I've taken a harsh look at the environmental impact of some of the most ancillary foods I eat. Nuts and nut butters take so much water and land to produce. Coffee is pretty bad too, although shade grown coffee is starting to become the norm. I know some teas are pretty bad, and beer and wine take a lot of land and energy to grow and produce.
Having worked in the craft beer industry for years I can say that making beer is horrible for the environment. So much chemical byproduct and waste that just gets dumped down the drain.
It's great that the article considers supply chains and processing as parts of the energy/CO2 budget for any given foodstuff.
I also had no idea, for instance, that Australian pest species like camels and kangaroos, are often slaughtered and left to rot. Chickens and goats do an excellent job of turning forage that's useless for agriculture into protein.
I come from a place where human interference in natural predation has left starving deer to devastate the local ecosystems, and would have no problems whatever with culling that's both more humane, and sustainable.
I don't want to offer these things as excuses to do nothing about unsustainable practices and inhumane farming methods, though.
I like the taste of a great many foods which aren't efficiently, humanely, and sustainably produced, or even particularly heathy. [And I can make a delicious, spectacularly calorie-laden unsustainable vegan pizza just as easily as I can make a totally sustainable, locally-sourced egg frittata or catfish stir-fry.]
The best strategy is to treat many of these foods - beef, coffee, nuts, chocolate and so on, as if they're precious delicacies, to be consumed as rare treats instead of daily expectations. If my ancestors used a meat-containing dish as a once-weekly Sabbath meal, then I can certainly survive the same.
You'll see the collapse of Western civilization before this happens. Nuts, sure. Chocolate, doable. Beef, yeah, eventually. But coffee?
Very interesting, takes a very neutral view on the topic.

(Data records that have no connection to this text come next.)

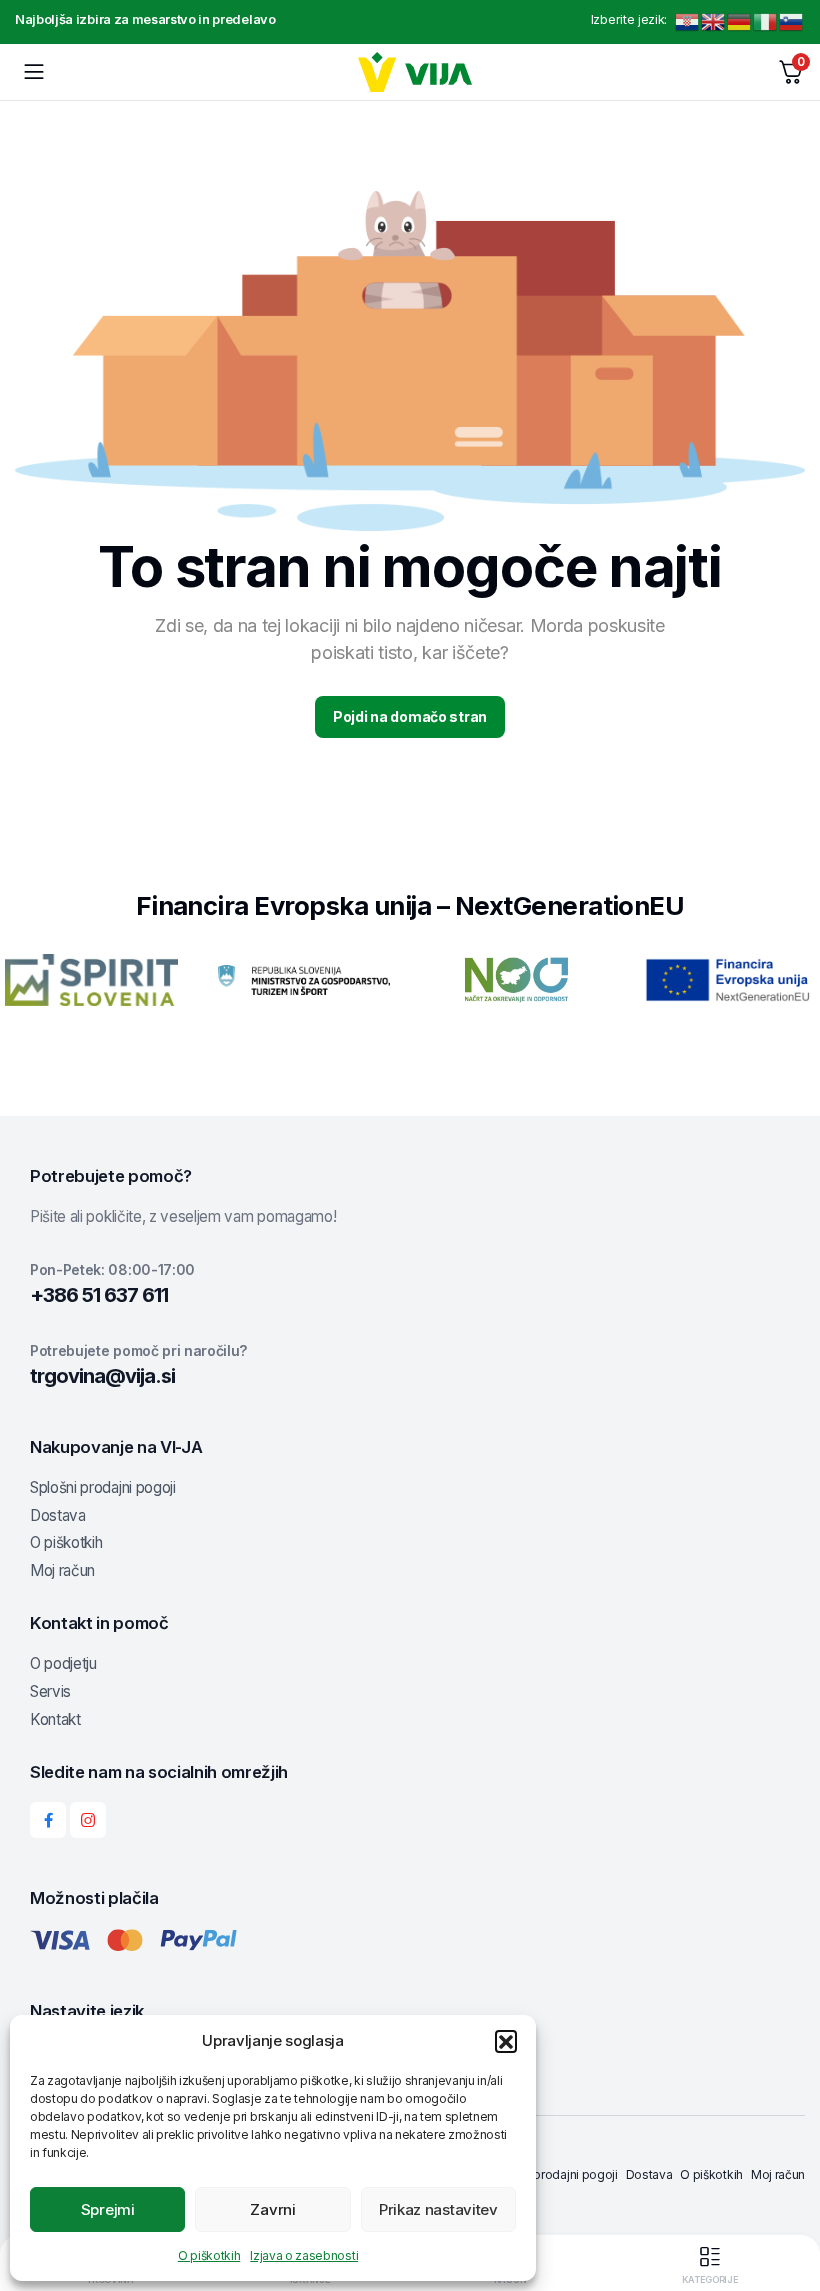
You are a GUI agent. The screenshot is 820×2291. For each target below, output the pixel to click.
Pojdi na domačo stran (410, 716)
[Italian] (766, 21)
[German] (740, 21)
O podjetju (63, 1663)
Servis (50, 1691)
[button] (506, 2041)
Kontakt (55, 1719)
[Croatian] (688, 21)
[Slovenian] (792, 21)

The main issue aren't the options or choice, it's the price and flavor. Animal based products just taste so good. This is a problem that won't be solved by informing people. It's somewhat undeniable that vegetable crops are generally better than animal crops in terms of their ecological impact, and even the fiercest deniers have to admit that the way we treat animals is very cruel. Even though most people know that vegetarian and vegan diets are generally better for the planet and more moral, they choose to eat meat.

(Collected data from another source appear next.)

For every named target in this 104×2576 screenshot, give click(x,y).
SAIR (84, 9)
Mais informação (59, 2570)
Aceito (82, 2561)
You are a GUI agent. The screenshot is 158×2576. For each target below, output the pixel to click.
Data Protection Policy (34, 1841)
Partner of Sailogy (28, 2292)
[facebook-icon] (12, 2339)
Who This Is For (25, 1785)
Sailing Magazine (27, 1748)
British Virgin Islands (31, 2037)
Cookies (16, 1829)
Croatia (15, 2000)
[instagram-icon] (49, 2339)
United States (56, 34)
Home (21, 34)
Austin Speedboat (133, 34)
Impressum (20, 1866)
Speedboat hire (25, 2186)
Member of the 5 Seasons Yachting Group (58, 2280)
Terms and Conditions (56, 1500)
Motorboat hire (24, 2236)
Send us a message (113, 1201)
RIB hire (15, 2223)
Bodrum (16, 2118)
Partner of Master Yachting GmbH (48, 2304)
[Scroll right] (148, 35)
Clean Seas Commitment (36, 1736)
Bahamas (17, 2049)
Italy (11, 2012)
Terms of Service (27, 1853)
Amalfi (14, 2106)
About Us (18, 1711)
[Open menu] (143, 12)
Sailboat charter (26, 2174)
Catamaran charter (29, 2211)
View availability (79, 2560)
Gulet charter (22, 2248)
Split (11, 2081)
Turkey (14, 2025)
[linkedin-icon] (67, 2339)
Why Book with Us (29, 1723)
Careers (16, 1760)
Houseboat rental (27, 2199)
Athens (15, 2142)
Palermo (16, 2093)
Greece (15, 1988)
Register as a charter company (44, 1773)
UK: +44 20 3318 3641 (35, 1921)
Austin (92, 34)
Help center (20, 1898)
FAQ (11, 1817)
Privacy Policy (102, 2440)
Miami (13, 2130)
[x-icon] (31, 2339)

There are many exciting products in the pipeline currently that could change all of this. I've had the Beyond Burger and it's not terrible, even though it doesn't quite reach the flavor of beef. It's about twice the price of ground beef. If they can lower that price, and it seems like they are have the momentum to make it happen, then it could sit on the shelf next to normal beef and most people wouldn't notice the difference.

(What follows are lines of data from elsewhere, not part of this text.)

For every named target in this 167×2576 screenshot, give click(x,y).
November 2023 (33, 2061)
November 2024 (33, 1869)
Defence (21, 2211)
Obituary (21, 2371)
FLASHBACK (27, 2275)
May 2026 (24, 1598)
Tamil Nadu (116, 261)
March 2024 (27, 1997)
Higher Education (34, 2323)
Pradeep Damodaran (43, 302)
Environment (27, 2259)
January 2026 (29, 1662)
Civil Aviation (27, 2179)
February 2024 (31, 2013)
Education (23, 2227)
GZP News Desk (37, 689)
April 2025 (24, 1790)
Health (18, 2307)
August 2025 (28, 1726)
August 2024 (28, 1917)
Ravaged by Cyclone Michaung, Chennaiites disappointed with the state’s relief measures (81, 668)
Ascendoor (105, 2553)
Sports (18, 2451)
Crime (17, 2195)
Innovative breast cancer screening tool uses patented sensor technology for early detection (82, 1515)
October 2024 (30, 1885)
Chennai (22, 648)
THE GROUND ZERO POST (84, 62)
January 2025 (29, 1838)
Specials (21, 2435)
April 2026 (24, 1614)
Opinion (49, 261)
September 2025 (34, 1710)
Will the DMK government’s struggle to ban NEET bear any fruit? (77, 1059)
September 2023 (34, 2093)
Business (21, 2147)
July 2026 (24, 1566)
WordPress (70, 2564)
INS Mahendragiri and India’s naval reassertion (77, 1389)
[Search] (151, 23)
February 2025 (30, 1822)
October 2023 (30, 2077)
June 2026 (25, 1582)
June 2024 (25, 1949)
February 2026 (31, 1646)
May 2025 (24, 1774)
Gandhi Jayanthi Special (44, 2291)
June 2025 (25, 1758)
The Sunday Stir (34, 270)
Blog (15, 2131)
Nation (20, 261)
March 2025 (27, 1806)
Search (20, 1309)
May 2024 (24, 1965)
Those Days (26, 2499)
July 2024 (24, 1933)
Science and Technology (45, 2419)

I wonder what's the additional ecological impact from having 0.5L of milk a day in addition to plants. Other animal products aren't regular in my diet but milk is such a core product, without it many meals would take way longer to swallow, be less tasty, provide less protein and calcium, or the replacements would take longer to shop and also much more money. I hope currently living people still won't be considered morons for buying milk for the next few decades.
The studies he mentions compare tomatoes or salad to some kind of meat, that's not a fair comparison, tomato's are not acting as the substitute to chiken or bacon. Nothing stops you form eating bacon and tomatoes at the same time. It's much more relevant to compare the meats to beans, lentils or soy.
As another point if your making the switch to vegan just for environments reasons, you will shury be concious of eating with the season, avoiding summer crops in the midde of winter.